#### [Assignment]
Would you write out the data below exactly, with every line intact?

#### [Data for review]
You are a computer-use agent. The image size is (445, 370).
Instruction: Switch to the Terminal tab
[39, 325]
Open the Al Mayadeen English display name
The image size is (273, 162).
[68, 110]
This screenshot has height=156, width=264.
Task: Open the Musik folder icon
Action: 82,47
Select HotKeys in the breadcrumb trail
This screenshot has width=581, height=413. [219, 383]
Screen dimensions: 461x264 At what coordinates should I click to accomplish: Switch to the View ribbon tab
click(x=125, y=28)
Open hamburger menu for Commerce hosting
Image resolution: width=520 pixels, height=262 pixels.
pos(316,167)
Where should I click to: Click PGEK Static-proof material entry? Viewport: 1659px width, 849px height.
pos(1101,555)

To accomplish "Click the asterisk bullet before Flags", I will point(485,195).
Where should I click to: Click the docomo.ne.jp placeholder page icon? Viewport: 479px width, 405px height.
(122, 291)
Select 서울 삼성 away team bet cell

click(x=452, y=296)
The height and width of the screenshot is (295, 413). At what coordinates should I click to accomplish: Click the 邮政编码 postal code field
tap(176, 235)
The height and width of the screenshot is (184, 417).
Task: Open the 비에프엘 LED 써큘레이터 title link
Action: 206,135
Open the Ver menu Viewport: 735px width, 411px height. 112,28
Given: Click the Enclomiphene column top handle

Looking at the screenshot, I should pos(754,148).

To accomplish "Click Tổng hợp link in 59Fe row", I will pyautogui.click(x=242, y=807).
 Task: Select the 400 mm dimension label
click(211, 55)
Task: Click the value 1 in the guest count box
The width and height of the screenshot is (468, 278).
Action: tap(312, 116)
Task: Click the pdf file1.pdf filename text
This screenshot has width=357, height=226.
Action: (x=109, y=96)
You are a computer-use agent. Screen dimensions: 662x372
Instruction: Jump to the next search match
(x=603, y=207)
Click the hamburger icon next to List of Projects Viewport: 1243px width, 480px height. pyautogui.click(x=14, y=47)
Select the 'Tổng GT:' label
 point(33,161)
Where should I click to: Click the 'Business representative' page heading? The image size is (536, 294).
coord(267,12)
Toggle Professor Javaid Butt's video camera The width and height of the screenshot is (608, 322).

#### [Response area]
You are a computer-use agent. The image size is (445, 370).
Instruction: Switch to the Terminal tab
[39, 325]
Open the Al Mayadeen English display name
The image size is (273, 162).
[68, 110]
This screenshot has height=156, width=264.
Task: Open the Musik folder icon
Action: 82,47
Select HotKeys in the breadcrumb trail
This screenshot has width=581, height=413. [219, 383]
Screen dimensions: 461x264 At what coordinates should I click to accomplish: Switch to the View ribbon tab
click(x=125, y=28)
Open hamburger menu for Commerce hosting
Image resolution: width=520 pixels, height=262 pixels.
pos(316,167)
Where should I click to: Click PGEK Static-proof material entry? Viewport: 1659px width, 849px height.
pos(1101,555)

To accomplish "Click the asterisk bullet before Flags", I will point(485,195).
Where should I click to: Click the docomo.ne.jp placeholder page icon? Viewport: 479px width, 405px height.
(122, 291)
Select 서울 삼성 away team bet cell

click(x=452, y=296)
The height and width of the screenshot is (295, 413). At what coordinates should I click to accomplish: Click the 邮政编码 postal code field
tap(176, 235)
The height and width of the screenshot is (184, 417).
Task: Open the 비에프엘 LED 써큘레이터 title link
Action: 206,135
Open the Ver menu Viewport: 735px width, 411px height. 112,28
Given: Click the Enclomiphene column top handle

Looking at the screenshot, I should pos(754,148).

To accomplish "Click Tổng hợp link in 59Fe row", I will pyautogui.click(x=242, y=807).
 Task: Select the 400 mm dimension label
click(211, 55)
Task: Click the value 1 in the guest count box
The width and height of the screenshot is (468, 278).
Action: tap(312, 116)
Task: Click the pdf file1.pdf filename text
This screenshot has width=357, height=226.
Action: (x=109, y=96)
You are a computer-use agent. Screen dimensions: 662x372
Instruction: Jump to the next search match
(x=603, y=207)
Click the hamburger icon next to List of Projects Viewport: 1243px width, 480px height. pyautogui.click(x=14, y=47)
Select the 'Tổng GT:' label
 point(33,161)
Where should I click to: Click the 'Business representative' page heading? The image size is (536, 294).
coord(267,12)
Toggle Professor Javaid Butt's video camera The width and height of the screenshot is (608, 322).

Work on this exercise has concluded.